▶ _WHAT THE TASK ASKS_
Below are records. Transcribe exactly the lines from the one that contains "This screenshot has height=434, width=515." through the last line, leaving any pictures out.

▶ _RECORD EXTRACTS_
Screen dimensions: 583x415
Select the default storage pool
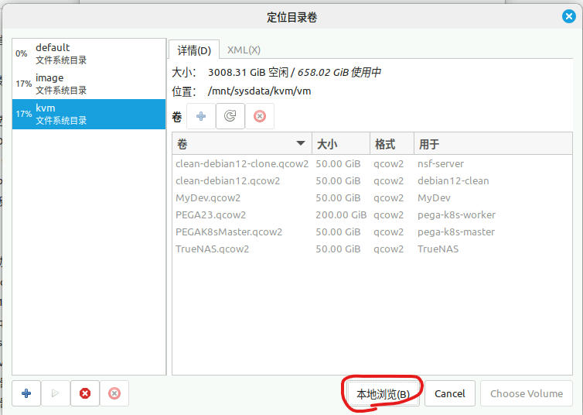[x=89, y=53]
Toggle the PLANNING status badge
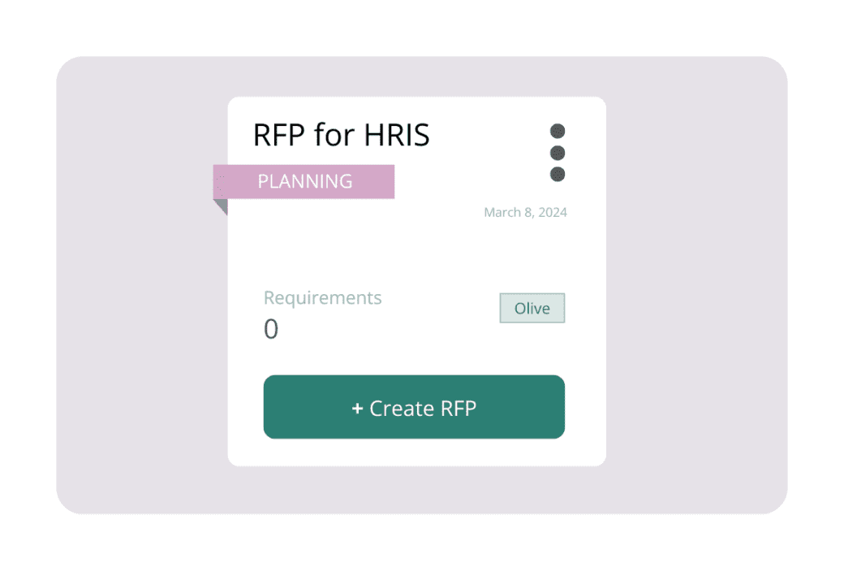Image resolution: width=844 pixels, height=563 pixels. point(304,181)
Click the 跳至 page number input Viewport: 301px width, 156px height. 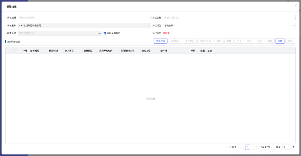[x=286, y=147]
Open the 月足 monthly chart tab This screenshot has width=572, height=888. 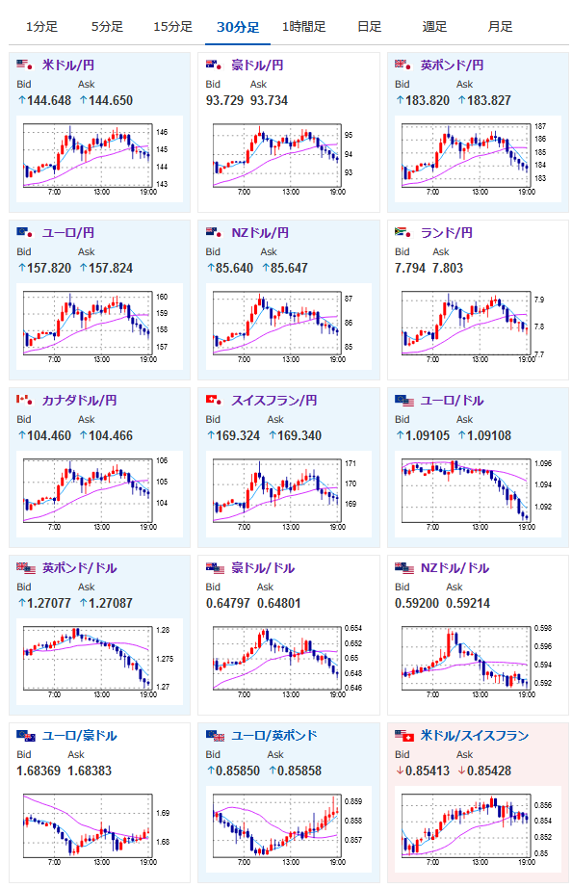coord(500,27)
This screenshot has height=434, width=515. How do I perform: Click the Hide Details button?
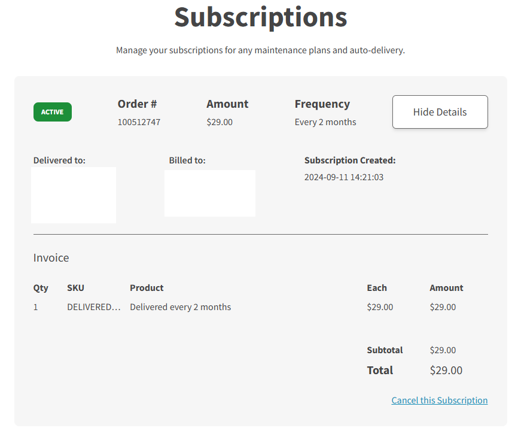point(440,112)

▶ _RESPONSE TO THIS EXERCISE_
This screenshot has height=434, width=515. How do I perform: Click the Hide Details button?
point(440,112)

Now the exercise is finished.